Se ambos partidos juntassem suas forças para buscar a responsabilização pela insurreição, os eventos daquele dia teriam entrado para a história dos Estados Unidos (e provavelmente teriam sido aceitos como tal pela larga maioria dos americanos) como um ataque criminoso à nossa democracia que nunca mais deveria ser permitido, da mesma maneira como ocorrera com a tentativa de golpe na Espanha em 1981.
A recusa dos líderes republicanos em apoiar uma investigação independente destruiu qualquer consenso possível em torno do 6 de janeiro, tornando muito improvável que os americanos venham a desenvolver uma visão comum de que tais eventos são inaceitáveis.

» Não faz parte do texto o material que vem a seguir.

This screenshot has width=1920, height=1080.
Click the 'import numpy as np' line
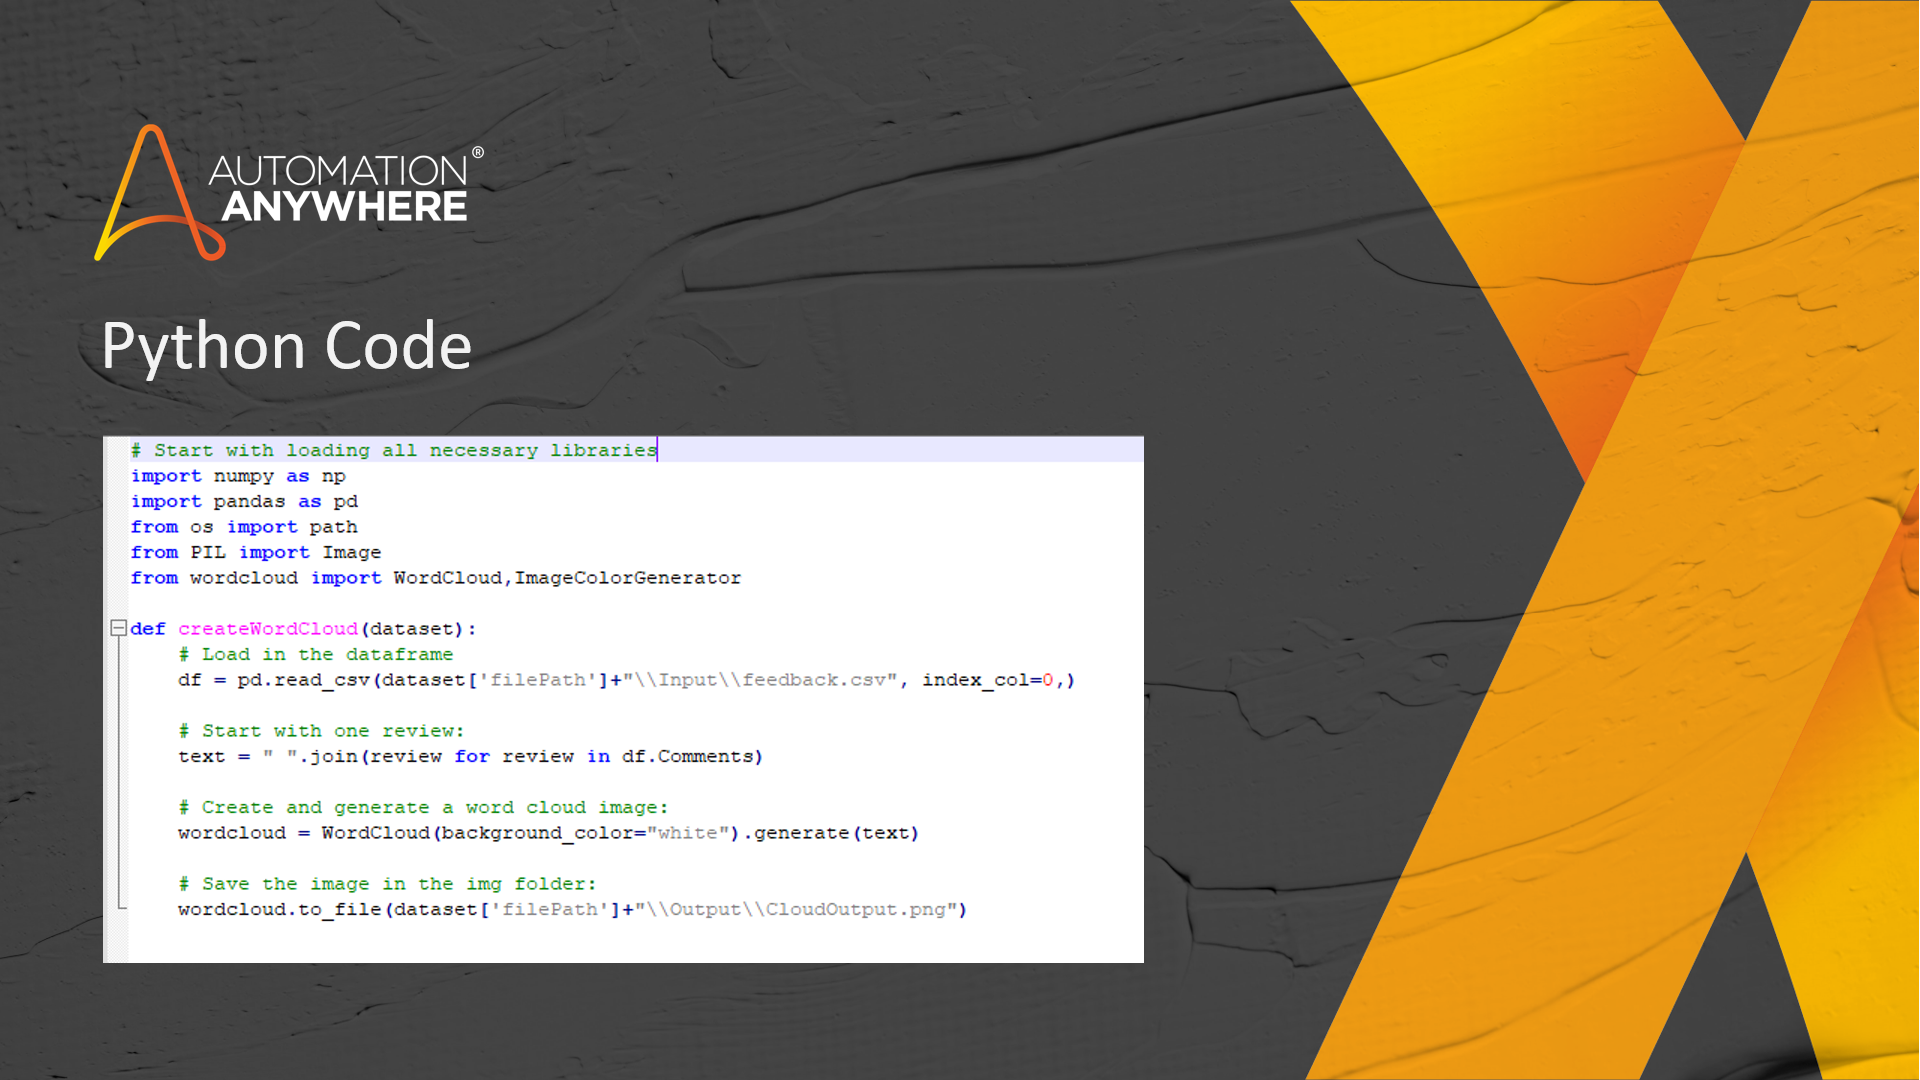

Finalmente, com notavelmente poucas exceções, os líderes republicanos dizem que ainda irão apoiar Mr. Trump mesmo se ele for condenado por conspirar para invalidar uma eleição.
Existem alternativas. O Comitê Nacional Republicano poderia declarar que o partido não irá indicar um elemento que é uma ameaça à democracia ou que foi denunciado por graves acusações criminais.
Ou os líderes republicanos poderiam declarar conjuntamente que, pelo bem da democracia, eles irão endossar Mr. Biden se Mr. Trump for o candidato republicano.
Tal atitude iria, de fato, destruir as chances do Partido Republicano em 2024. Ao manter Mr. Trump longe da Casa Branca, isso ajudaria a proteger nossa democracia.
Se os líderes republicanos continuarem a endossar Mr. Trump, eles irão normalizá-lo novamente, dizendo aos americanos que ele é, afinal, uma alternativa aceitável. A disputa de 2024 irá se tornar outra eleição normal vermelho versus azul [19], como foi em 2016. E, como em 2016, Mr. Trump poderá vencer.
A aquiescência dos líderes republicanos com o autoritarismo de Mr. Trump não é nem inevitável nem inescapável. É uma escolha.
No Brasil, há menos de um ano atrás, políticos de direita escolheram outro caminho.
O presidente Jair Bolsonaro, que fora eleito em 2018, era um político de extrema direita que louvava tortura, esquadrões da morte e assassinatos políticos.
Do mesmo modo com ocorreu com Mr. Trump em 2020, Mr. Bolsonaro enfrentou uma difícil batalha pela reeleição em 2022.
E, da mesma maneira como Mr. Trump, ele tentou minar a confiança do público no sistema eleitoral, atacando-o como manipulado e buscando substituir o sofisticado sistema de voto eletrônico do país por um sistema de cédulas de papel mais vulnerável à fraude.
E, a despeito de alguns golpes baixos no dia da eleição (bloqueios policiais impediram o acesso de eleitores às urnas nos pontos fortes da oposição no Nordeste), Mr. Bolsonaro, como Mr. Trump, perdeu por pequena margem.
Mas as semelhanças acabam aqui. Enquanto muitos líderes republicanos se recusaram a reconhecer a vitória de Mr. Biden, muitos dentre os maiores aliados políticos de Mr. Bolsonaro, incluindo o presidente do Congresso e os recém-eleitos Governadores de Estados poderosos como São Paulo e Minas Gerais, inequivocamente reconheceram sua derrota por Luiz Inácio Lula da Silva, o vencedor na noite da eleição.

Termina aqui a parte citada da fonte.